OTTAWA -- Rookie forward Mike Hoffman led the Ottawa Senators with 27 goals this season, and that was after being demoted to the fourth line at times down the stretch.

The Senators are going to need the 25-year-old, who was selected in the fifth round (No. 130) of the 2009 NHL Draft, to give them scoring depth if they are going to have success in the Stanley Cup Playoffs.

That might sound like a funny thing to write about Ottawa's leading goal-scorer, but consistency and play away from the puck have been issues for Hoffman.

When he hasn't been going hard to the net or paying enough attention to defense, that's when coach Dave Cameron has shuffled the lines.
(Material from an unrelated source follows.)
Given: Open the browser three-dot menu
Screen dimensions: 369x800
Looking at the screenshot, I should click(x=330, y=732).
Hoffman has been moved between the first and fourth lines during the past month. When Hoffman uses his speed to get open for shots with his quick release, he adds to the Senators scoring depth.

Hoffman is a gifted skater and puckhandler, but Ottawa needs him to be harder on the puck and be more willing to take a hit to make a play.
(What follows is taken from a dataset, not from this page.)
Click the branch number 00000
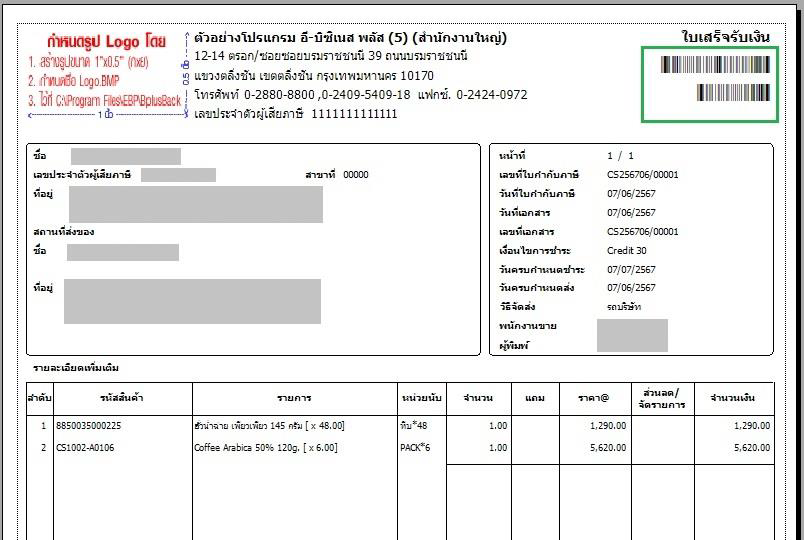This screenshot has height=540, width=804. (355, 175)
"He has to continue to get better in the areas away from the puck," Senators general manager Bryan Murray said. "He tries real hard, but to be a real good all-around player in the National Hockey League you have to be able to play both ends of the rink and have the confidence of your coach so that you get on the ice in all situations."

Hoffman spent much of the season playing left wing with center Mika Zibanejad and right wing Bobby Ryan. But that line faltered down the stretch.

Hoffman had four goals in the last 22 games of the regular season and one in the final 10 games, but it was a big one in overtime against the Pittsburgh Penguins on April 7 in a game where the Senators trailed 3-0 after the first period.

Ryan had one goal in the final 20 games of the regular season.

Hoffman can be a big factor for the Senators in the playoffs because of his ability to create scoring opportunities from ordinary situations. He has the ability to beat players in individual battles in open space and often is the fastest player on the ice. His speed forces opposing defensemen to back off. Hoffman also can get off strong shots from tight spaces.

All of that translates into being able to make a scoring chance out of nothing. That ability becomes even more important in tight playoff games.

"We knew all along he could skate and shoot the puck," Murray said. "For him to come in and score is a little bit of a surprise, to the level he has. We thought he was a goal scorer, but we really thought it would take him a little time as it has at every level.

"His quickness allows him to do a lot of things in this game."